• [EXERCISE GOAL]:
Set down, word for word, the line with "Task: Toggle the" and the lines after it through the final line of the data below, without pictures.

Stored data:
- - - -
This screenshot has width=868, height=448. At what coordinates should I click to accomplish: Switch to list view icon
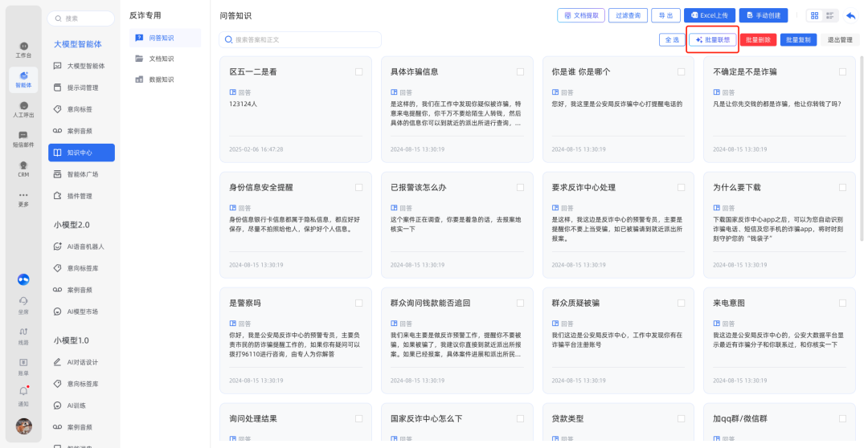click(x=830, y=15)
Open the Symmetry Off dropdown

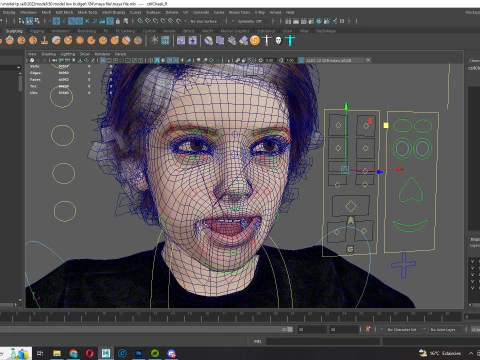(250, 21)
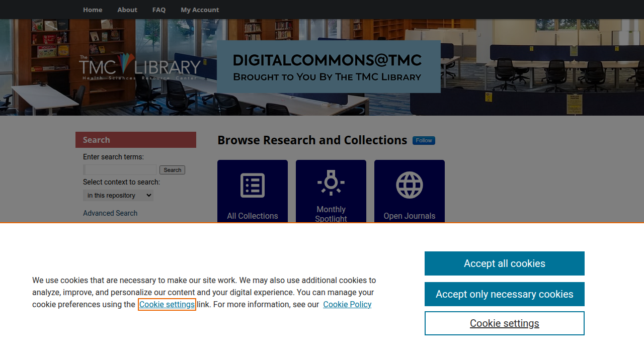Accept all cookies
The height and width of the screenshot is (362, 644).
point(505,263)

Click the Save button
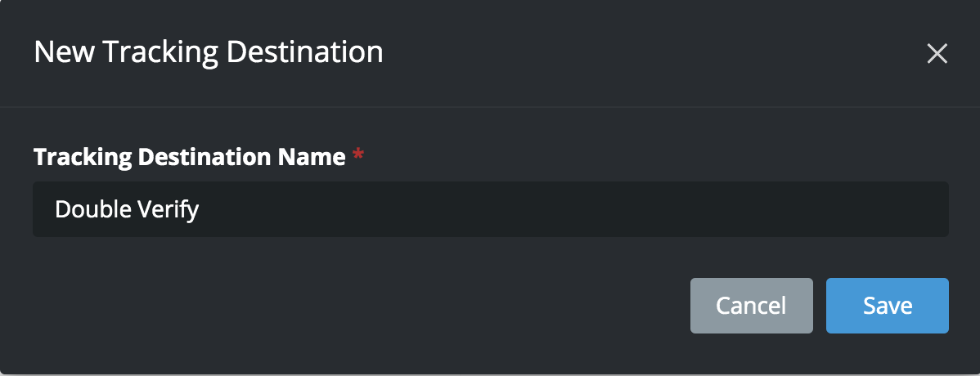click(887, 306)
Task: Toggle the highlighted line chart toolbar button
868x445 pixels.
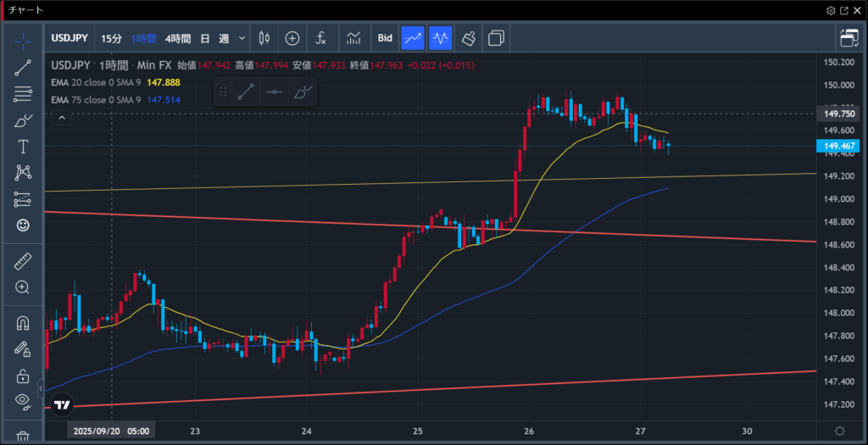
- - - -
• [SOLUTION TO THIS TASK]:
Task: Toggle the highlighted line chart toolbar button
868x445 pixels.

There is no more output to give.